Sure, Jeff Francoeur is an amazing leader. Amazing. I'm not going to deny that. Dayton Moore knows Francoeur is:
"It is a young team, so hopefully I’ll be able to provide a little veteran leadership," Francoeur said.
He is, by all accounts, a great guy and an awesome teammate. He’s the sort of guy that you meet, you love, you hope.
And I can grant all that. Obviously, we know with basically perfect accuracy what athletes are good guys, leaders, winners, and which aren't. These qualities are immutable and reveal themselves with great clarity in the world of sports. So, plainly, no problem there. He's a tremendous guy. He should have a future in politics, only, that would be too tawdry for Jeff Francoeur. Too limited too. He shouldn't represent a single state, congressional district or even country. He's a gift to the world. And his eyes... are a gift to God. To God. Not from God.

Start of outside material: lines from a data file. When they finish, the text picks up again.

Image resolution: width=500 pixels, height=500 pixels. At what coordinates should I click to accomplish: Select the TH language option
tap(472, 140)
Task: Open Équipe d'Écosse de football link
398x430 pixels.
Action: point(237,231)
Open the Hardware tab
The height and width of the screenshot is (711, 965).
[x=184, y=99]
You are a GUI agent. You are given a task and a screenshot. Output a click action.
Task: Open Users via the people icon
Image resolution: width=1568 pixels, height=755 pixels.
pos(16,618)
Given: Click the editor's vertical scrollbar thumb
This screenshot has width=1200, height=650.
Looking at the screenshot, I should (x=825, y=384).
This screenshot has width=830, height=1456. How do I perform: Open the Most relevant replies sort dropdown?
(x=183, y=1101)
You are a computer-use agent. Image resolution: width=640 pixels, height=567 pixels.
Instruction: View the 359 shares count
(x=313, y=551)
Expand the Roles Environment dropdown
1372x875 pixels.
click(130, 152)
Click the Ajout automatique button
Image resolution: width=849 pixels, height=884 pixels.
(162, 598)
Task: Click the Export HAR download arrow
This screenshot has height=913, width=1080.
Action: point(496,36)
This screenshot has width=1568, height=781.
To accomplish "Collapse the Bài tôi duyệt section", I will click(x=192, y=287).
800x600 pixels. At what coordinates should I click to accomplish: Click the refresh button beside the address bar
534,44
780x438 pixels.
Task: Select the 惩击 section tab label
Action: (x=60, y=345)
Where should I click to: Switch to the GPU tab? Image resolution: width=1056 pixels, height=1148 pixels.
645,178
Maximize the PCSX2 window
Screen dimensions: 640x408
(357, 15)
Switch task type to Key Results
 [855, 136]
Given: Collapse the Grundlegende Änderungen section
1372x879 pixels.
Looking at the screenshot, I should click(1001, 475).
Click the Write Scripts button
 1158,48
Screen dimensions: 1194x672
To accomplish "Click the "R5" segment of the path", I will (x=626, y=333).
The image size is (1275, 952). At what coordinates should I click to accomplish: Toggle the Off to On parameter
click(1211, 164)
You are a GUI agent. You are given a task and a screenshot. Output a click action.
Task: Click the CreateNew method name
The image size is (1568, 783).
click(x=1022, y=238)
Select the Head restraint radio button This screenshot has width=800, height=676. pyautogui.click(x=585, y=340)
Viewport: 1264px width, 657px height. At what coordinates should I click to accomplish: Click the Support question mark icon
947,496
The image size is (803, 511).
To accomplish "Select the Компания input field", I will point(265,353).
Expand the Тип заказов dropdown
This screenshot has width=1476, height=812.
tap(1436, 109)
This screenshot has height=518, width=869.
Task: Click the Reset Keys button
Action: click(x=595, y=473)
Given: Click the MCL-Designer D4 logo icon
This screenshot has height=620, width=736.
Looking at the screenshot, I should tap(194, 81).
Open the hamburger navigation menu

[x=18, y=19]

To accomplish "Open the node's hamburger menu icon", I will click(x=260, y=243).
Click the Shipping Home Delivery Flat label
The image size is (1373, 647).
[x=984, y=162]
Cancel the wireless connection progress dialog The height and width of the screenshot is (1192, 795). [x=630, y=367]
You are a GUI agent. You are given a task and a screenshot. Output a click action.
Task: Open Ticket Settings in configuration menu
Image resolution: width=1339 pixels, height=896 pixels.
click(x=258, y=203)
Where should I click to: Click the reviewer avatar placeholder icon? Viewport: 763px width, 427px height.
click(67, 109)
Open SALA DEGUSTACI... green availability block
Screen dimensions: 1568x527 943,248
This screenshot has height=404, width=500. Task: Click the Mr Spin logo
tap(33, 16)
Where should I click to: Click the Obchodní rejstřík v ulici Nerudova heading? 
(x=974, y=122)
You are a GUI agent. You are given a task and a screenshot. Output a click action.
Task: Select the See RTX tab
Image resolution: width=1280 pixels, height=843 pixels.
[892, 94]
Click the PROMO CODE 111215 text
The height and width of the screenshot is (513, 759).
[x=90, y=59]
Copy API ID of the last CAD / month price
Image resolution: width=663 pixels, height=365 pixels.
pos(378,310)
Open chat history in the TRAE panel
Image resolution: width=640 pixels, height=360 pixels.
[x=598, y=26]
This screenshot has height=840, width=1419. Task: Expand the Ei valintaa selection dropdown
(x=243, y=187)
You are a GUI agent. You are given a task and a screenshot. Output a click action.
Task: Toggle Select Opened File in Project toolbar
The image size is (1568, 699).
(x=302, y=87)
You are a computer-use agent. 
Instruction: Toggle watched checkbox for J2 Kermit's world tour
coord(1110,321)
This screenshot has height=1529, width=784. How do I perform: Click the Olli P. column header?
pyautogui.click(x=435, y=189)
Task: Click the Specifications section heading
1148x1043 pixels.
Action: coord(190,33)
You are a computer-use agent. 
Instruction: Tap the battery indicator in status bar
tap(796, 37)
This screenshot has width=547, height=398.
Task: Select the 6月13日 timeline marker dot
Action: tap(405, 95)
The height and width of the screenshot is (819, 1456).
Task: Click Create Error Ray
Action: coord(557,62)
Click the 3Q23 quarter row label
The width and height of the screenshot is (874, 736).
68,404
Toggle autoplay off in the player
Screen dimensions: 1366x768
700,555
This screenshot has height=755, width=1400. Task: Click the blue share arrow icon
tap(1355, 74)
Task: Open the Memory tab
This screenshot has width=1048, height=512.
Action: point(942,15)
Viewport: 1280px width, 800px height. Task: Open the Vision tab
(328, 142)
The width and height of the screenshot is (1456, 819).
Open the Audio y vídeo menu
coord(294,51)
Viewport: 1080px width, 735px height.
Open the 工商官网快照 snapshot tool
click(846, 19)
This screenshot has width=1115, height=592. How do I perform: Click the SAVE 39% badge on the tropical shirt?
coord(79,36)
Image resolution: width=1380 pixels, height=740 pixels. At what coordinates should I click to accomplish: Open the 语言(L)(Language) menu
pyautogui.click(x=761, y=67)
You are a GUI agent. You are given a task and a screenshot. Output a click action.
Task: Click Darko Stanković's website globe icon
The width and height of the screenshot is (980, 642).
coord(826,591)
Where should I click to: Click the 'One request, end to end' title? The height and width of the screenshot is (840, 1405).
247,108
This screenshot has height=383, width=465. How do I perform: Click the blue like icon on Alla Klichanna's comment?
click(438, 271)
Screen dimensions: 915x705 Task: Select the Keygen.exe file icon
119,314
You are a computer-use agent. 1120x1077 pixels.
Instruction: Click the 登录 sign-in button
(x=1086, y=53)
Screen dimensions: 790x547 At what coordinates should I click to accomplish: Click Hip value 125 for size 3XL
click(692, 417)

However, I must ask, one thing. Is he a better leader than Jason Kendall? I take baseball leadership very seriously and I cherish its history in the game. My favorite bar argument ever is "Mt Rushmore of Baseball Leaders." Let's just put it this way... if you aren't putting Tino Martinez on that list, you better have dental insurance friend. So, I'm not going to sit idly by and let everyone just forget about Jason Kendall's leadership.
Have the Royals forgotten?
Can the Royals have too much leadership? How will the dynamic play out. If Mike Aviles talks out of turn who sets him straight? If Jarrod Dyson needs advice on hailing a cab in Seattle, does Kendall handle that, or does Francoeur? Who calls the first players only meeting? Ideally, of course, these two idols would work together. Or would that be disastrous? I believe it was Auden who said something to the effect of, "anyone who believes they've been in love more than once has never truly loved at all." I look at Kendall's wonderful work with this team last year, and clearly, he did a masterful job. Masterful. That's why the Royals rallied around Trey Hillman, improved in every single pitching statistic, and stuck around all season in the Central. Should we bother with something that isn't broken?
Then again, Dayton's thinking is rigorously grounded in empirical data. He knows what's best.